I’ll talk more about Whole30 in the coming days and weeks, keeping you updated on my progress, how much I’m craving Phish Food ice cream, and what my fave Whole30 compliant recipes are. And if you don’t give a shit, well, don’t read my blog until July I guess. (Only do because I love you!) I am going to need all the moral support and cheerleading I can get because tbh I just really love pasta and sugar and I’m dreading going to the cinema this weekend to see Wonder Woman and not being allowed my precious pick ‘n’ mix. Pray for me. 

  
Anyway, back to the topic of the new job. If you were wondering whether this means I’ve stopped teaching yoga, the answer is FUCK NO. I still teach at Bikram Yoga Bristol and I still love every moment of what I do. I just basically needed some more money. Because, y’know, food… and bills… 
Actually, though, I’ve discovered that teaching less has made me enjoy it more. Now that my opportunities to teach are rarer, I take more advantage of them, and I feel I can give more to my students. 
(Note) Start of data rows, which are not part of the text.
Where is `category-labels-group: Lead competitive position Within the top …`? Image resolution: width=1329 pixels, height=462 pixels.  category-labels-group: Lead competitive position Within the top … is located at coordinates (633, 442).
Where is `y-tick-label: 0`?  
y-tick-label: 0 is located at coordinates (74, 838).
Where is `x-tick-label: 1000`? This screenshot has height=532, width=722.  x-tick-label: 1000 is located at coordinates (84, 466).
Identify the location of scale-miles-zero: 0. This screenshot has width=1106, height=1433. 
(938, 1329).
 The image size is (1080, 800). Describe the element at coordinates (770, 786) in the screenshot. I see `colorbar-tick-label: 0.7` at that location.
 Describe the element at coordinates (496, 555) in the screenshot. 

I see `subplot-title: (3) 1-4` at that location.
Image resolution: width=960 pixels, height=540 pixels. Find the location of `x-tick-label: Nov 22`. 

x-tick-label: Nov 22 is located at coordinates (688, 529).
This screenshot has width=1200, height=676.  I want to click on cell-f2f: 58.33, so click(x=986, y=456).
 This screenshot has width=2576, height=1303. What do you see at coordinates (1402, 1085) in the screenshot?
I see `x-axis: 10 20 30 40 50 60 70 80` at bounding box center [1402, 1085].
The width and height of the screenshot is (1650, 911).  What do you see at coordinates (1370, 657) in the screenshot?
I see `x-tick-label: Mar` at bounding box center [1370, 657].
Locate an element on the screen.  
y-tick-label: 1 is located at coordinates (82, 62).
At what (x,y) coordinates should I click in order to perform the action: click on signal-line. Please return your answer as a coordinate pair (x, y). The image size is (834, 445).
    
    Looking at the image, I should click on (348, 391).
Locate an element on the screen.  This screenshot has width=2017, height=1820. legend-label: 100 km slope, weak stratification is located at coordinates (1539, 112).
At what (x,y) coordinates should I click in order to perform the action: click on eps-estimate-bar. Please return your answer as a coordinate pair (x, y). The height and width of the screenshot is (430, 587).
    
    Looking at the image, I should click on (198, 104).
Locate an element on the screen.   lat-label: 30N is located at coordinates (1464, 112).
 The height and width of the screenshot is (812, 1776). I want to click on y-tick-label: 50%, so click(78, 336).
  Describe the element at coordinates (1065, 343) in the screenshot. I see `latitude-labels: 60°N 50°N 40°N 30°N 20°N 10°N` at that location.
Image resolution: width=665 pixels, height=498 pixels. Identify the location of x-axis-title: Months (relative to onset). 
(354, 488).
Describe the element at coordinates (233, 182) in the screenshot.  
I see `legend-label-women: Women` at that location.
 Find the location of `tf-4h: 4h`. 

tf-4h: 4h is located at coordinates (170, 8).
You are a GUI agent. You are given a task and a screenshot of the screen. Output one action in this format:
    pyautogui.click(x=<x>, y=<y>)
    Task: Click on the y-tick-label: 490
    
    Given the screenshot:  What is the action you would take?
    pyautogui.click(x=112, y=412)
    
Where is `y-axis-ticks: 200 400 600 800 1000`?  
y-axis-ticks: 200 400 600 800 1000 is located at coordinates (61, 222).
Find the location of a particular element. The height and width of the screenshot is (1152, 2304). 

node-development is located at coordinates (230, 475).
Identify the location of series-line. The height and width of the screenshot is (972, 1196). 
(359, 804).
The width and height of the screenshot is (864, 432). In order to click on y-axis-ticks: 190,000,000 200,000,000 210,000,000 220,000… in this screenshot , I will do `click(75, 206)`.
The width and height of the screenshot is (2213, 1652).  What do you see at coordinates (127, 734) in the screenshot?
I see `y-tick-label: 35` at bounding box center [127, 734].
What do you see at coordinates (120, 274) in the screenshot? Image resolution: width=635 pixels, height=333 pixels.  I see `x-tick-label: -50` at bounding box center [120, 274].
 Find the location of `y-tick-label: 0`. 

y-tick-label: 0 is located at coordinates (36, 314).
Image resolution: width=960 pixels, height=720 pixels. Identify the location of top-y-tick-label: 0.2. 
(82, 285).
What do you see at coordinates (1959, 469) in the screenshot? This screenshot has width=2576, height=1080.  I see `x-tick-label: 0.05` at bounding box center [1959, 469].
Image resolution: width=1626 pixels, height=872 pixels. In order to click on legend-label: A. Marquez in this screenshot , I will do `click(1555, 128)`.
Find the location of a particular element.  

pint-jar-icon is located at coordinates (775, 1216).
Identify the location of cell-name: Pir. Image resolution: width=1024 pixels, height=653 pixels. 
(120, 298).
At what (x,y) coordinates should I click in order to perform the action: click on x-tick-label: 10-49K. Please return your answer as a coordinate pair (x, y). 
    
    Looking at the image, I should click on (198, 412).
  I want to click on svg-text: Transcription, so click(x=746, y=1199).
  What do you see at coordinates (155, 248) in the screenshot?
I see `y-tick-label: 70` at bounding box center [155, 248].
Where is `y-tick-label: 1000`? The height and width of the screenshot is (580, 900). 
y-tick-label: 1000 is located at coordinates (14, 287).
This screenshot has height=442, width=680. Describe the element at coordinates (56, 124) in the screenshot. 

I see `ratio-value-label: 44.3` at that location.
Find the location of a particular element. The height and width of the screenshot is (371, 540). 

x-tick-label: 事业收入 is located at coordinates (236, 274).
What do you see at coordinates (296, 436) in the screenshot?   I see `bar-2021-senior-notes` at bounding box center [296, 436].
Not that I don’t miss teaching more; I totally do. But at least I know that, for the moment, whenever I walk into the hot room to lead a class, I am going in with complete presence of mind and excitement to see how my students have progressed, as opposed to slumping in thinking, “Oh not this shit again.” 
And believe me, if you’re a Bikram teacher, you have definitely thought that more often than not. If you haven’t, you’re lying to yourself. 
I must admit that this job has sent me down a bit of a rabbit hole, though, where I cannot figure out for the actual life of me what I actually want to do. Like, with my life. Do I want to have my own studio? Do I want to try to be a writer? Do I want to drop everything and go to law school so I can do my best to be an advocate and catalyst for change in this seriously messed up world? (Yes, this is something I am seriously considering.)
I’m at a serious crossroads here. And no, sadly I’m not referring to the Britney Spears film which was a masterpiece of our times. I mean I feel very confused and really quite lost. 

  
But hey, I got no time for feeling down about that right now because I have 23 days left of not being allowed pizza, which is definitely taking priority as a bigger problem in my head at this moment. 
God I just want some damn cheese.
IN OTHER NEWS

  • Just before I started my new job, I ended up getting corralled onto a Mindfulness retreat in Essaouira, Morocco with Jackie of Sky Garden Retreat. Essaouira is now my fave place and Jackie and I are soulmates. I also made friends with a lovely man there who makes shoes (because of course I did). You need this retreat. Learn more here.
  • Thanks to the aforementioned Bobbi, I’m now part of a book club in Brizzle where we read cool books and then talk about them whilst eating lots of food. Our most recent book was My Name is Leon by Kit De Waal. Not my favourite, but still a striking read.
  • I am the MOST pumped to be taking part in Inferno Hot Pilates’ first ever UK teacher training in Warwick next month! I’ll be teaching IHP around Bath and Bristol post-training, so I’m very excited to share the class with you and to share my teaching experiences here.
  • I am still traumatised over Valentina getting kicked off RuPaul’s Drag Race 2 weeks ago, but this interview with Bob the Drag Queen made me feel slightly better about it. I am also SO glad Alexis and Nina have gone the fuck home. It was about damn time. Still can’t decide whether I’m on Team Sasha or Team Shea, though. Bear with.